Dedications: Music for String Orchestra = NORDGREN: Solemnity-Euphony for 19 Strings; VASKS: Musica appassionata per orchestra d’archi; ELIASSON: Sinfonia per archi – Ostrobothnian Chamber Orchestra /Juha Kangas – Alba

by | Oct 26, 2009 | SACD & Other Hi-Res Reviews | 0 comments

Dedications: Music for String Orchestra = NORDGREN: Solemnity-Euphony for 19 Strings; VASKS: Musica appassionata per orchestra d’archi; ELIASSON: Sinfonia per archi – Ostrobothnian Chamber Orchestra /Juha Kangas – Alba multichannel SACD ABCD 245 [Distr. by Albany] ****:

Anyone interested in string music of the twenty-first century will want to listen to this disc. Pehr Henrik Nordgren (1944-2008) wrote twenty-six works for his friend and fellow Finnish countryman, Juha Kangas, and his Ostrobothnian Chamber Orchestra, before his death in 2008.  Solemnity-Euphony, composed in 2002, is “a combination of ‘festive ceremony’ and ‘beauty of spirit,’” the composer wrote. This fourteen minute work is pregnant with tension and drama, some of it created by an extensive use of string tremolos. An acerbic, dissonant but catchy melody is repeated, leavened by a somewhat creepy melody over throbbing counterpoint. At the end, Nordgren quotes two bars from Schumann’s Traumerei, albeit in dissonant garb. The melodic contrast between this ending and the previous music makes it the emotional center of Solemnity-Euphony. This is an impressive work and the Ostrobothnian’s perform it with verve and passion.

Latvian composer Peteris Vasks (b. 1946) also has a history of writing many works for the Ostrobothnian Chamber Orchestra. Focusing on compositions that express passionate feelings about life, nature, the environment and the suffering of the Latvian people under Soviet rule, Vasks views himself as a “voice of conscience for society.” However, his music contains optimism and idealism that is life-affirming. Musica appassionata alternates moments of intense upheaval with meditative interludes. Vasks sustains a tension that never loses its grip on the listener. Slow passages yearn for a more humanistic world; others shriek and protest. It ends with a tone of quiet and grateful acceptance.
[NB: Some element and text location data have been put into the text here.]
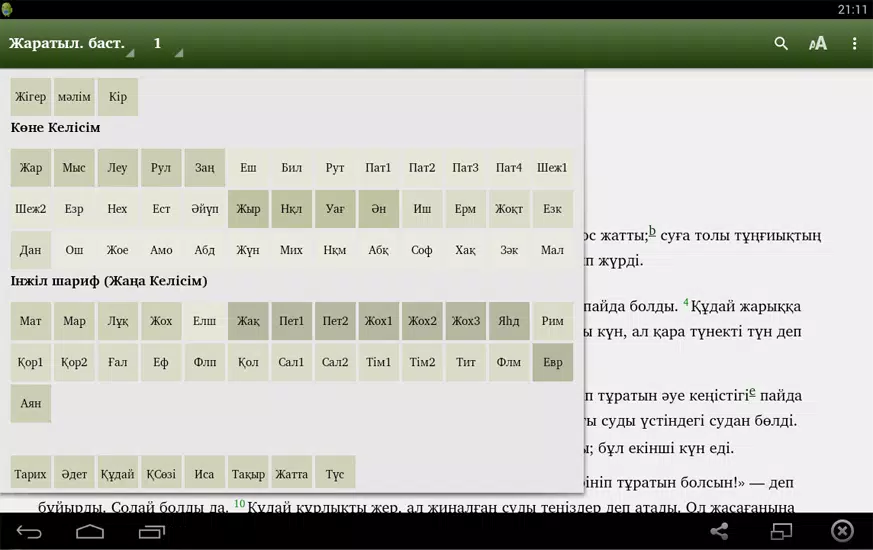Open the Аян book tile
The width and height of the screenshot is (873, 550).
click(x=31, y=403)
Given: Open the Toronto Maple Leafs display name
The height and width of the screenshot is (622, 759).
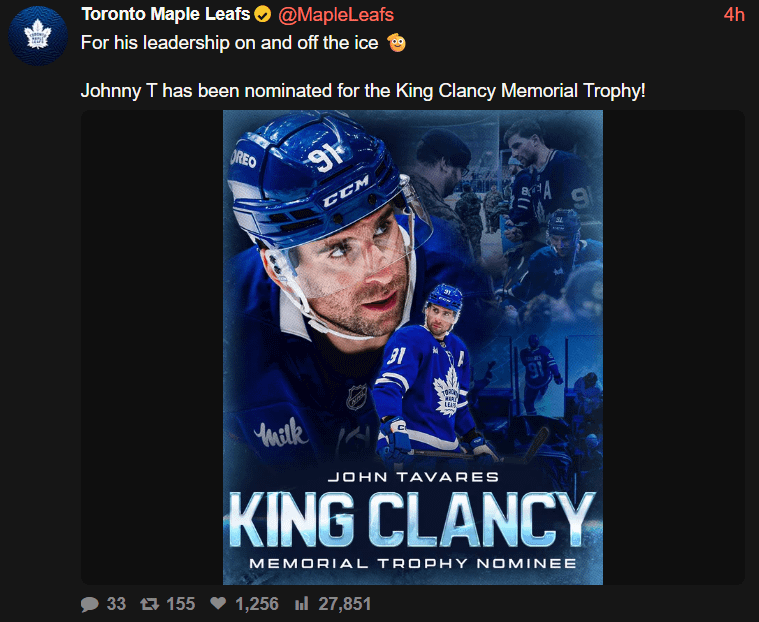Looking at the screenshot, I should (165, 15).
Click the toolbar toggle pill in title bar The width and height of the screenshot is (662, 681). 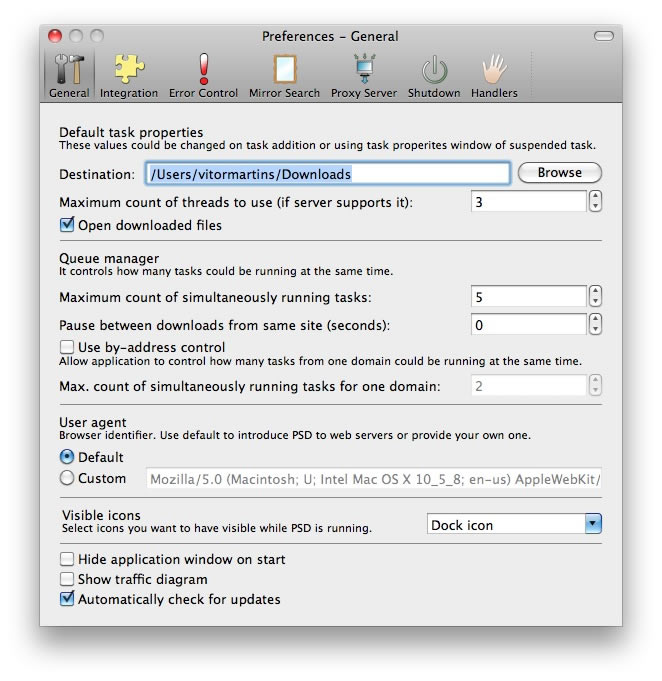pos(603,36)
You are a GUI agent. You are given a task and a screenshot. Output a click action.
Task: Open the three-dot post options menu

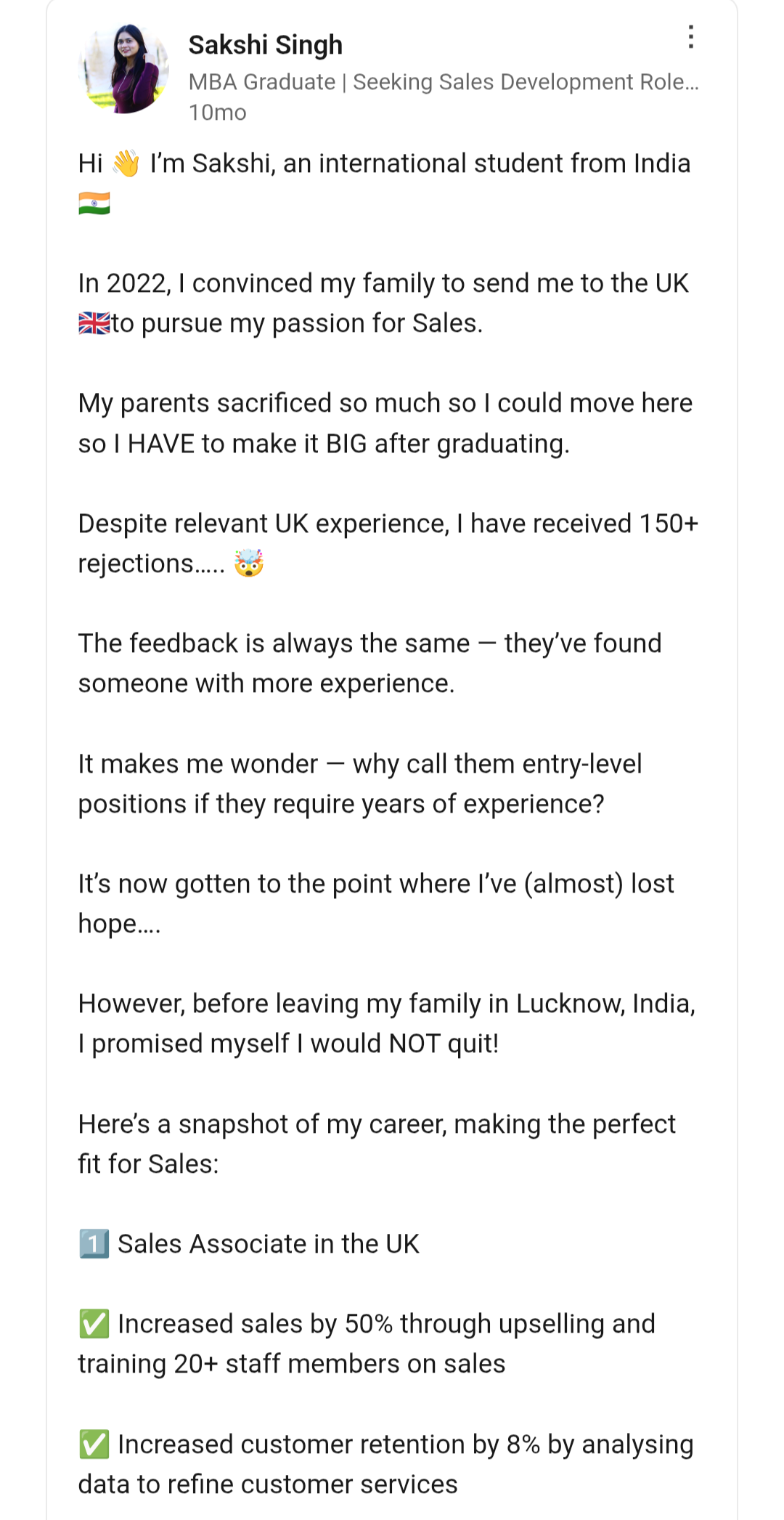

Swedish composer Anders Eliasson (b.1947) has discovered a new tonality that program annotator Christoph Schluren (translated into English by Dr. J. Bradford Robinson) describes as “free floating, continually-flowing and never arriving, one that produces no inherent field of gravity.” Eliasson’s Sinfonia per Archi, is the longest work on this CD, lasting 37 minutes. Its slow-fast-slow structure begins with a lengthy meditative section that gradually generates tension through the use tremolos. The middle section thrusts violent bolts of jagged sounds that transform into a texturally intriguing tapestry. The finale is a tension filled dirge that gradually fades into oblivion.

The Ostrobothnian Chamber Orchestra perform with energy and passion. The sound is very close, but in SACD it widens out and the added depth mitigates the acidity of the high strings, so prevalent in these compositions. A disc for discerning listeners who want to hear something contemporary and new.